Forces of violence shape and scar MacNeill's life
The Free State minister pressed on with the Civil War even after the murder of his son, writes John-Paul McCarthy
THE outstanding figure in Michael McDowell's poignant Civil War documentary was Eoin MacNeill, grandfather of McDowell, father of McDowell's uncle Brian who was killed by Free State troops in Sligo.
MacNeill has so much to teach us today.
He ranks alongside James Joyce in having tasted something of the darker side of Pearse's personality. (Joyce took a few Irish lessons from Pearse and formed a visceral dislike of him).
MacNeill's ill-starred service as a boundary commissioner also reminds us that whatever else is going to happen to us, the British will not, and cannot, deliver the unionists into our tender hands. (MacNeill resigned from politics when the Northern Ireland Border was confirmed in 1925).
MacNeill also tells us something about the ambiguous record of academics as Irish ministers.
MacNeill was a pioneering scholar of Celtic Ireland, specialising in bringing order and method to the study of the life of St Patrick and early Irish law.
His academic articles still form the staple of undergraduate reading lists today, and his contribution to Edmund Hogan's vast collection of medieval texts, Onomasticon Goedelicum, still remains an inspiration to those tilling that fertile soil today.
In many ways, MacNeill was a kind of Irish version of those other minister-scholars of that era, people like AJ Balfour in Britain, the philosopher turned prime minister from 1902 to 1905, or Pavel Milyukov in Russia, the academic foreign minister in Kerensky's last doomed cabinet.
Not even Garret FitzGerald or Conor Cruise O'Brien later would merit these kinds of comparisons. But for all that, MacNeill's ministerial prowess was eaten by the locusts. He proved an inert education minister up to 1925, and was largely stymied by the Catholic Church.
MacNeill did manage to make Irish mandatory in primary and secondary schools, thereby creating a whole series of pedagogical problems that are still on the desk of his contemporary successor in that department.
An executive diktat on the Irish language proved a frail and feeble weapon when directed against the mighty examples of O'Connell and Carleton before him, two native Irish speakers who switched to English before the Famine and drove a mighty stake through the heart of the language.
If MacNeill's ministerial career reads today like a cautionary tale, then his complex attitude towards and experience of violence resonates even more deeply for us.
Ireland has never produced anything like the intellectual histories of violence Lenin wrote for Russia and Georges Sorel for France.
(WJ McCormack's stunning recent book on the connection between 1916 and radical French conservatism comes close though, Dublin 1916: The French Connection).
In any such history, Eoin MacNeill would loom large if only because violence bore him up and took him down, so to speak.
He was just as much a hard-charger as his deceptive comrade Pearse when it came to extorting Home Rule from Asquith's Liberal Party by mass mobilisation. And that same confidence in the clarity provided by force probably never left him.

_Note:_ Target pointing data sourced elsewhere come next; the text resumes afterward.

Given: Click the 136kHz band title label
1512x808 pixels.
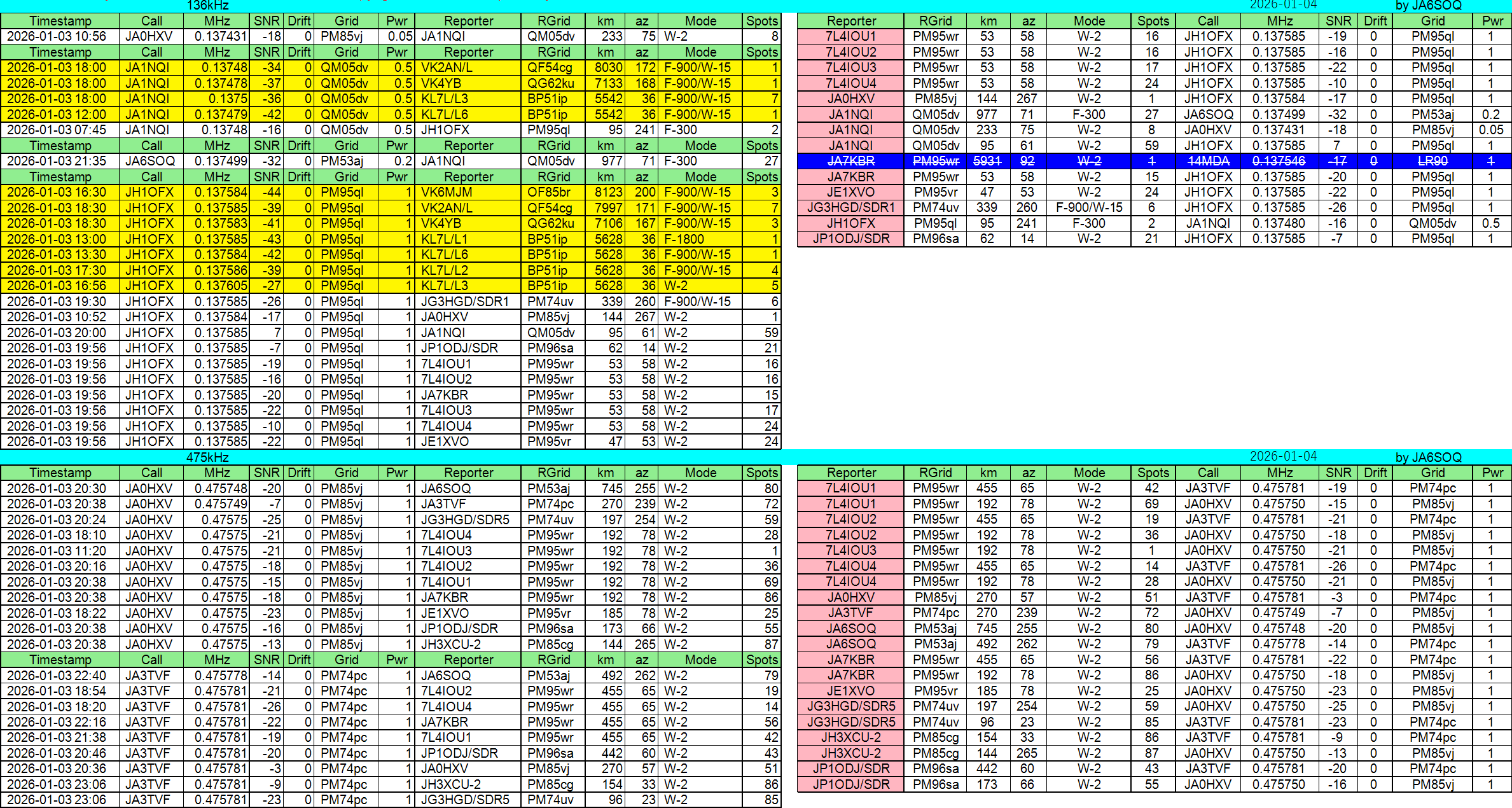Looking at the screenshot, I should point(207,6).
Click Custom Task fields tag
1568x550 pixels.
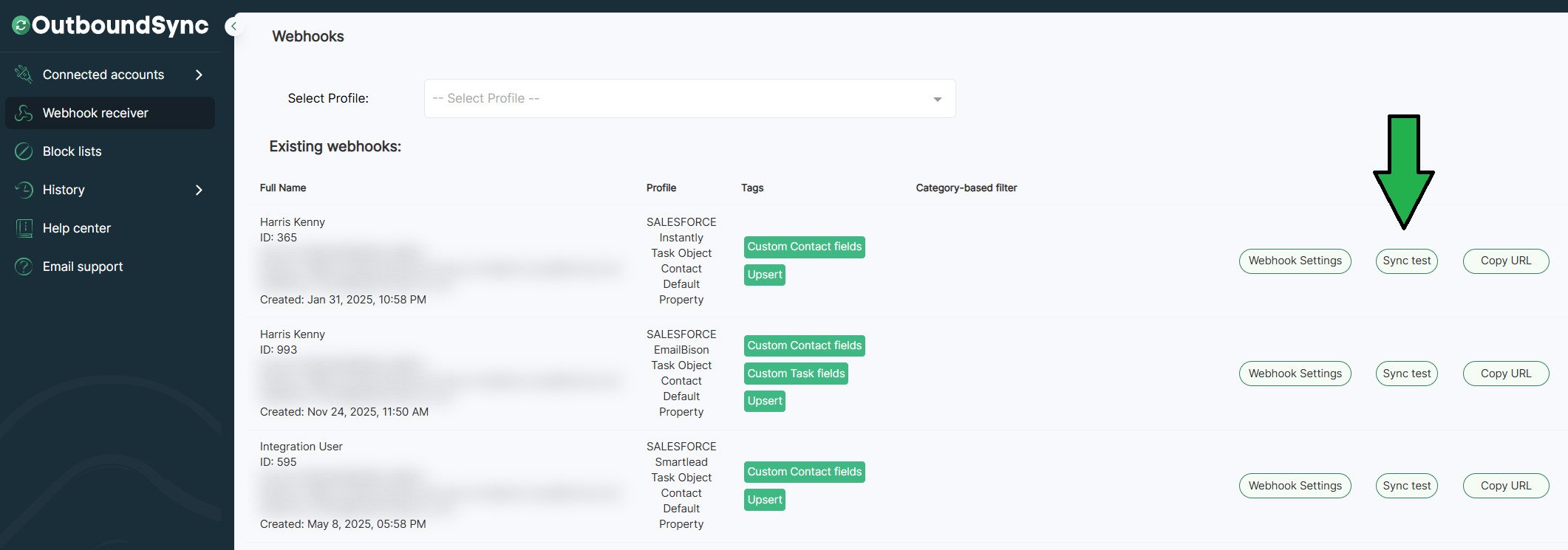click(x=796, y=374)
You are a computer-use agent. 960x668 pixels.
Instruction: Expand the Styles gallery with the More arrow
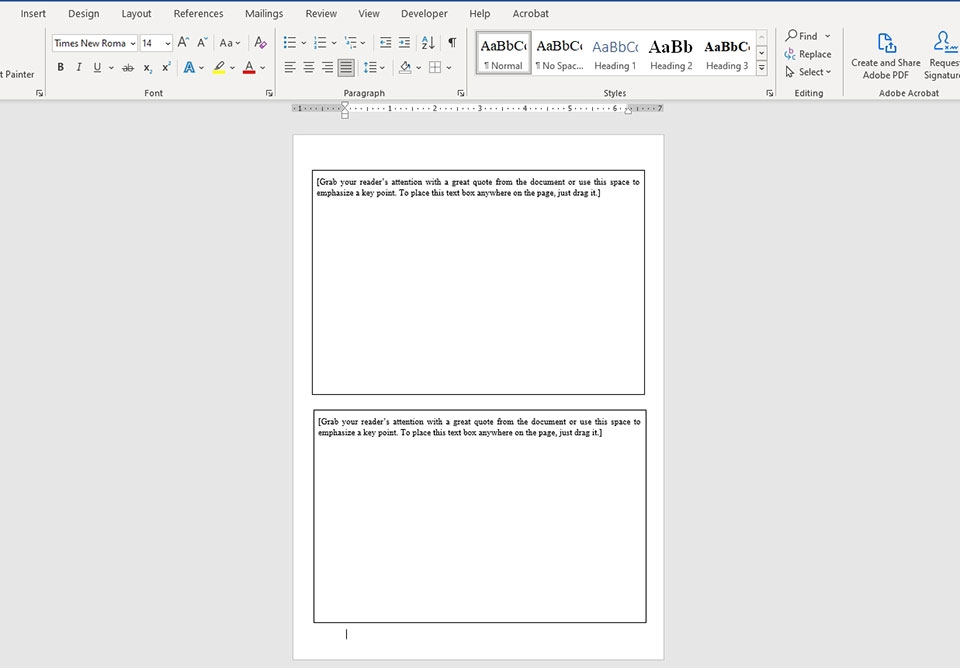click(x=762, y=68)
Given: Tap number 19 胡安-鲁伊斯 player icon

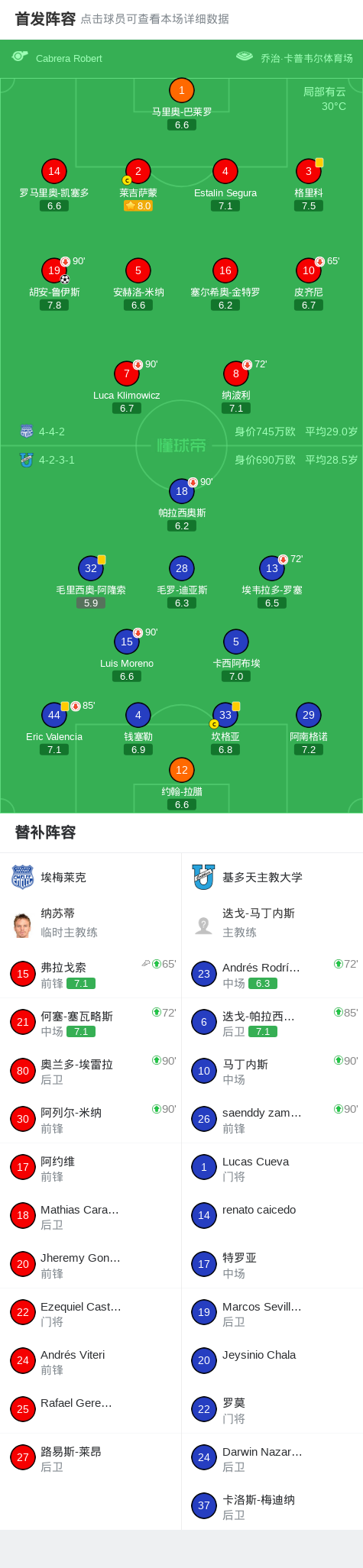Looking at the screenshot, I should (x=54, y=270).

This confidence was essentially Victorian, and was tartly summarised by James Anthony Froude in his great books on Thomas Carlyle when he said: "Freedom must be won on the battlefield or it is as perishable as the breath that boasts of it."
This will do nicely as a guide to the Free State cabinet's ruthless prosecution of the Civil War. Their coldness here, Eoin MacNeill included, still astonishes after all these years.

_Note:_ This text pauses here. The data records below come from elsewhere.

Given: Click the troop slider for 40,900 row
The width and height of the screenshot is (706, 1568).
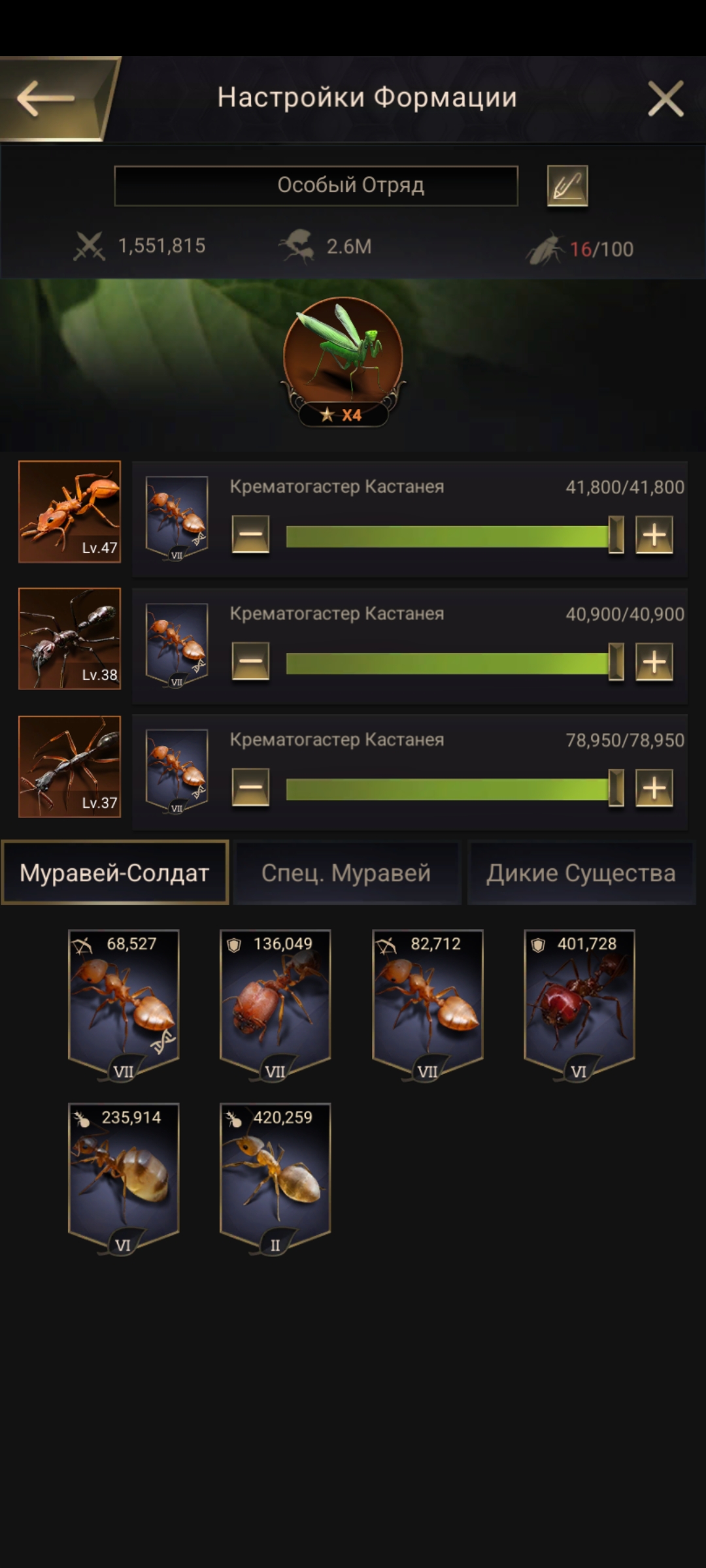Looking at the screenshot, I should (453, 662).
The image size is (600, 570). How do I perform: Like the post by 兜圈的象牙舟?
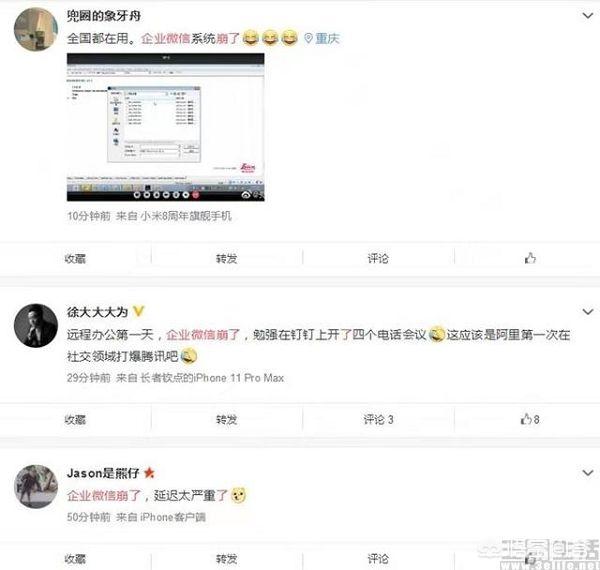[x=530, y=259]
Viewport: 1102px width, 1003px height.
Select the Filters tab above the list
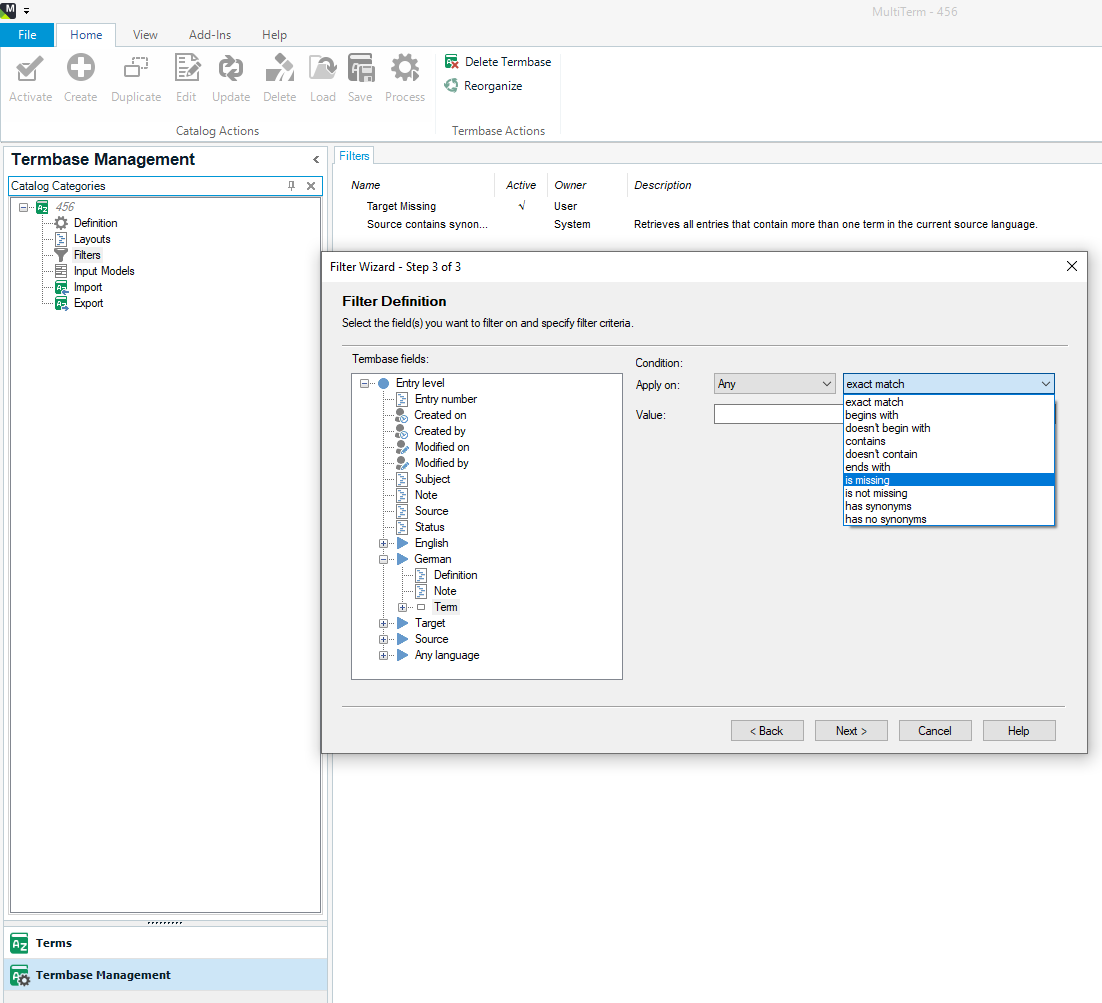[x=354, y=155]
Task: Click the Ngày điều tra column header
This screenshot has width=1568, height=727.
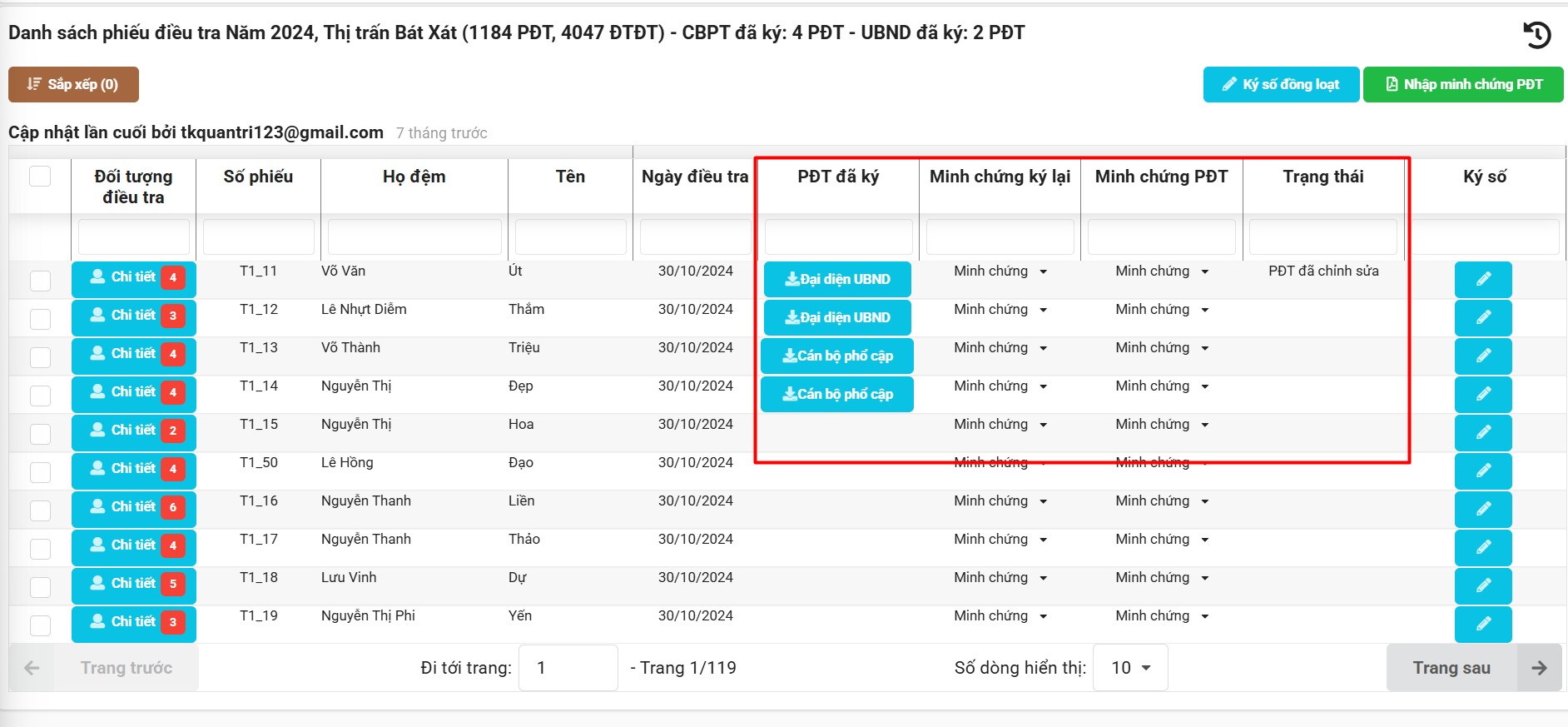Action: pos(695,177)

MacNeill the minister wanted to press on even after his son was murdered by government troops after surrendering in Sligo.
O Faolain would later speak for people like poor Brian MacNeill in his story, The Patriot, where his leading anti-Treaty man would explain how "as a human being he almost ceased to be, enveloped by the countryside as if he were a twig, a stone, an ear of corn".
The agony MacNeill must have felt was the same agony that put those deep lines in Lemass's face – his brother was brutally murdered by Free State detectives. But personal trauma like this can compel as much as cripple.
Kevin O'Higgins managed to mine his own terrible wound for a kind of dark energy, the energy he threw into his executive duties. (His father was murdered by an anti-Treaty gang in 1923).
MacNeill may have reacted in a similar way.
It is said that he matched Blythe stride for stride in the cabinet discussion about summary executions after the anti-Treaty forces started shooting TDs.
MacNeill's sister begged for the life of Erskine Childers, but he waved her away with the same coldness WT Cosgrave showed Archbishop Byrne and O'Higgins showed Harry Boland's family.
As Victorians, this cabinet must have known Abraham Lincoln's second inaugural address, that haunting reworking of the Old Testament's lex talionis, the eye-for-an-eye doctrine.
Like the 16th president of the United States, MacNeill and his colleagues made it known that their war would continue "until every drop of blood drawn with the lash shall be paid by another drawn with the sword".
And so it was written on our State's birth certificate.